Goal of the exercise: Copy out every line of the listing below with no changes.
### Provided records ###
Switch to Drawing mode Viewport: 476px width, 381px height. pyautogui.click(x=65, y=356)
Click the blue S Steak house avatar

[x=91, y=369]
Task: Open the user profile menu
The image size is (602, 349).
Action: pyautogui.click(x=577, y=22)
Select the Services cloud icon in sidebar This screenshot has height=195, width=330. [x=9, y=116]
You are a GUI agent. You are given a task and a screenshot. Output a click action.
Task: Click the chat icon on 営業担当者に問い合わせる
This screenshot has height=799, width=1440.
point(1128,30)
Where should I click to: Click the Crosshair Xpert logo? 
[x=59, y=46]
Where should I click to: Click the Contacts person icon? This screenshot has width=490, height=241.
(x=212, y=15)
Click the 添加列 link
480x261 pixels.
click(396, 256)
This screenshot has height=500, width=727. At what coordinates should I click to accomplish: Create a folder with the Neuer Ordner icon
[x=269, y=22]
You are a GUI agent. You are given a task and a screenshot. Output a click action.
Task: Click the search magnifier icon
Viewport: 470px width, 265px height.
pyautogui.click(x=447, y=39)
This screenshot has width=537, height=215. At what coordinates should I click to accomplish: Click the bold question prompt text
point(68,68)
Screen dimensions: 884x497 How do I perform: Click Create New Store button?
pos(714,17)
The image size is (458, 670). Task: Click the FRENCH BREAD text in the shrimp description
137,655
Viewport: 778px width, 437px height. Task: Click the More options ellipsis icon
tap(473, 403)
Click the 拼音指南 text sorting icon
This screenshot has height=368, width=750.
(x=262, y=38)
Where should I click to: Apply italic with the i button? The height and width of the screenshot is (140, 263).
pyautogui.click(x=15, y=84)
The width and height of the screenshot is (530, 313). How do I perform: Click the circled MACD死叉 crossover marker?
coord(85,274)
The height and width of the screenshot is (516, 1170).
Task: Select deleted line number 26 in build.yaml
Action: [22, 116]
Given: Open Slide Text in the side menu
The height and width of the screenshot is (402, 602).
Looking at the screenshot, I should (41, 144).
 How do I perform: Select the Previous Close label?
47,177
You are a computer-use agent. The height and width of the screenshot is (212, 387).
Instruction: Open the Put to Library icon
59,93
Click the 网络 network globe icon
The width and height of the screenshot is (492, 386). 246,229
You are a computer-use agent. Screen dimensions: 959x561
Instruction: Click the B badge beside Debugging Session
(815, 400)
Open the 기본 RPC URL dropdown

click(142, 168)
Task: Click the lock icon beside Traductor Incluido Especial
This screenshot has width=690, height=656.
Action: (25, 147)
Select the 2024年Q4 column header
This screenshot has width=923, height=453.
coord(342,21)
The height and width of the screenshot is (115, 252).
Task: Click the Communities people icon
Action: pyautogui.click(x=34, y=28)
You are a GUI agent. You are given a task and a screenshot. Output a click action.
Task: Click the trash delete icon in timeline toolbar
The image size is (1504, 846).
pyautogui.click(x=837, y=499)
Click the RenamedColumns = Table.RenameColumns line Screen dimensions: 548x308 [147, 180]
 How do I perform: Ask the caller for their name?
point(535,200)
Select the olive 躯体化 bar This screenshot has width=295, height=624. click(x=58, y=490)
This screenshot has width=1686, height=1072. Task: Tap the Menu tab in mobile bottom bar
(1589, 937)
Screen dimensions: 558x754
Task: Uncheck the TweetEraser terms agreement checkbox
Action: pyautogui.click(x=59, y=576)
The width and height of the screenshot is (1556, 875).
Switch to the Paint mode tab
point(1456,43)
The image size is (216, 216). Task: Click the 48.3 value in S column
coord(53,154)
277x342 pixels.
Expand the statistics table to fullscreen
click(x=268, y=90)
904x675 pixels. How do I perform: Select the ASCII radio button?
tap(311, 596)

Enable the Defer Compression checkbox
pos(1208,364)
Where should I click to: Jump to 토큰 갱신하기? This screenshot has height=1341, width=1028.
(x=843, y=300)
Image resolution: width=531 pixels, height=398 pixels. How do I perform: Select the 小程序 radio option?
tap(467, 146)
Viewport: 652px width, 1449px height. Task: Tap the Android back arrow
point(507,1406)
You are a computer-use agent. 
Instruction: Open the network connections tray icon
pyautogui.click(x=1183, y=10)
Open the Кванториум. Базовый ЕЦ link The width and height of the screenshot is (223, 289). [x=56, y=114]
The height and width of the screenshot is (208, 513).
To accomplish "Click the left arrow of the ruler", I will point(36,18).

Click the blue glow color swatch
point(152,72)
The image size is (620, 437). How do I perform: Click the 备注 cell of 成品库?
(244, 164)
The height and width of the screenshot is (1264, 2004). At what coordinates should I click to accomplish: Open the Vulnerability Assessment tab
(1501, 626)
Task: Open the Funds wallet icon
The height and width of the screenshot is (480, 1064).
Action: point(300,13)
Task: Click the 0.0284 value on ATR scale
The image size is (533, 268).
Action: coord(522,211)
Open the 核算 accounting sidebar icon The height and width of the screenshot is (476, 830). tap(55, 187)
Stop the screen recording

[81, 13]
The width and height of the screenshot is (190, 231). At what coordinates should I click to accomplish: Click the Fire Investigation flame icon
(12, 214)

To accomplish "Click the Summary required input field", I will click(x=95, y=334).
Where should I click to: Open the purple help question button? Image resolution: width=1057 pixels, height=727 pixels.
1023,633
###
Exercise answer:
Switch to Drawing mode Viewport: 476px width, 381px height. pyautogui.click(x=65, y=356)
Click the blue S Steak house avatar

[x=91, y=369]
Task: Open the user profile menu
The image size is (602, 349).
Action: pyautogui.click(x=577, y=22)
Select the Services cloud icon in sidebar This screenshot has height=195, width=330. [x=9, y=116]
You are a GUI agent. You are given a task and a screenshot. Output a click action.
Task: Click the chat icon on 営業担当者に問い合わせる
This screenshot has height=799, width=1440.
point(1128,30)
Where should I click to: Click the Crosshair Xpert logo? 
[x=59, y=46]
Where should I click to: Click the Contacts person icon? This screenshot has width=490, height=241.
(x=212, y=15)
Click the 添加列 link
480x261 pixels.
click(396, 256)
This screenshot has height=500, width=727. At what coordinates should I click to accomplish: Create a folder with the Neuer Ordner icon
[x=269, y=22]
You are a GUI agent. You are given a task and a screenshot. Output a click action.
Task: Click the search magnifier icon
Viewport: 470px width, 265px height.
pyautogui.click(x=447, y=39)
This screenshot has width=537, height=215. At what coordinates should I click to accomplish: Click the bold question prompt text
point(68,68)
Screen dimensions: 884x497 How do I perform: Click Create New Store button?
pos(714,17)
The image size is (458, 670). Task: Click the FRENCH BREAD text in the shrimp description
137,655
Viewport: 778px width, 437px height. Task: Click the More options ellipsis icon
tap(473, 403)
Click the 拼音指南 text sorting icon
This screenshot has height=368, width=750.
(x=262, y=38)
Where should I click to: Apply italic with the i button? The height and width of the screenshot is (140, 263).
pyautogui.click(x=15, y=84)
The width and height of the screenshot is (530, 313). How do I perform: Click the circled MACD死叉 crossover marker?
coord(85,274)
The height and width of the screenshot is (516, 1170).
Task: Select deleted line number 26 in build.yaml
Action: [22, 116]
Given: Open Slide Text in the side menu
The height and width of the screenshot is (402, 602).
Looking at the screenshot, I should (41, 144).
 How do I perform: Select the Previous Close label?
47,177
You are a computer-use agent. The height and width of the screenshot is (212, 387).
Instruction: Open the Put to Library icon
59,93
Click the 网络 network globe icon
The width and height of the screenshot is (492, 386). 246,229
You are a computer-use agent. Screen dimensions: 959x561
Instruction: Click the B badge beside Debugging Session
(815, 400)
Open the 기본 RPC URL dropdown

click(142, 168)
Task: Click the lock icon beside Traductor Incluido Especial
This screenshot has width=690, height=656.
Action: (25, 147)
Select the 2024年Q4 column header
This screenshot has width=923, height=453.
coord(342,21)
The height and width of the screenshot is (115, 252).
Task: Click the Communities people icon
Action: pyautogui.click(x=34, y=28)
You are a GUI agent. You are given a task and a screenshot. Output a click action.
Task: Click the trash delete icon in timeline toolbar
The image size is (1504, 846).
pyautogui.click(x=837, y=499)
Click the RenamedColumns = Table.RenameColumns line Screen dimensions: 548x308 [147, 180]
 How do I perform: Ask the caller for their name?
point(535,200)
Select the olive 躯体化 bar This screenshot has width=295, height=624. click(x=58, y=490)
This screenshot has width=1686, height=1072. Task: Tap the Menu tab in mobile bottom bar
(1589, 937)
Screen dimensions: 558x754
Task: Uncheck the TweetEraser terms agreement checkbox
Action: pyautogui.click(x=59, y=576)
The width and height of the screenshot is (1556, 875).
Switch to the Paint mode tab
point(1456,43)
The image size is (216, 216). Task: Click the 48.3 value in S column
coord(53,154)
277x342 pixels.
Expand the statistics table to fullscreen
click(x=268, y=90)
904x675 pixels. How do I perform: Select the ASCII radio button?
tap(311, 596)

Enable the Defer Compression checkbox
pos(1208,364)
Where should I click to: Jump to 토큰 갱신하기? This screenshot has height=1341, width=1028.
(x=843, y=300)
Image resolution: width=531 pixels, height=398 pixels. How do I perform: Select the 小程序 radio option?
tap(467, 146)
Viewport: 652px width, 1449px height. Task: Tap the Android back arrow
point(507,1406)
You are a computer-use agent. 
Instruction: Open the network connections tray icon
pyautogui.click(x=1183, y=10)
Open the Кванториум. Базовый ЕЦ link The width and height of the screenshot is (223, 289). [x=56, y=114]
The height and width of the screenshot is (208, 513).
To accomplish "Click the left arrow of the ruler", I will point(36,18).

Click the blue glow color swatch
point(152,72)
The image size is (620, 437). How do I perform: Click the 备注 cell of 成品库?
(244, 164)
The height and width of the screenshot is (1264, 2004). At what coordinates should I click to accomplish: Open the Vulnerability Assessment tab
(1501, 626)
Task: Open the Funds wallet icon
The height and width of the screenshot is (480, 1064).
Action: point(300,13)
Task: Click the 0.0284 value on ATR scale
The image size is (533, 268).
Action: coord(522,211)
Open the 核算 accounting sidebar icon The height and width of the screenshot is (476, 830). tap(55, 187)
Stop the screen recording

[81, 13]
The width and height of the screenshot is (190, 231). At what coordinates should I click to accomplish: Click the Fire Investigation flame icon
(12, 214)

To accomplish "Click the Summary required input field", I will click(x=95, y=334).
Where should I click to: Open the purple help question button? Image resolution: width=1057 pixels, height=727 pixels.
1023,633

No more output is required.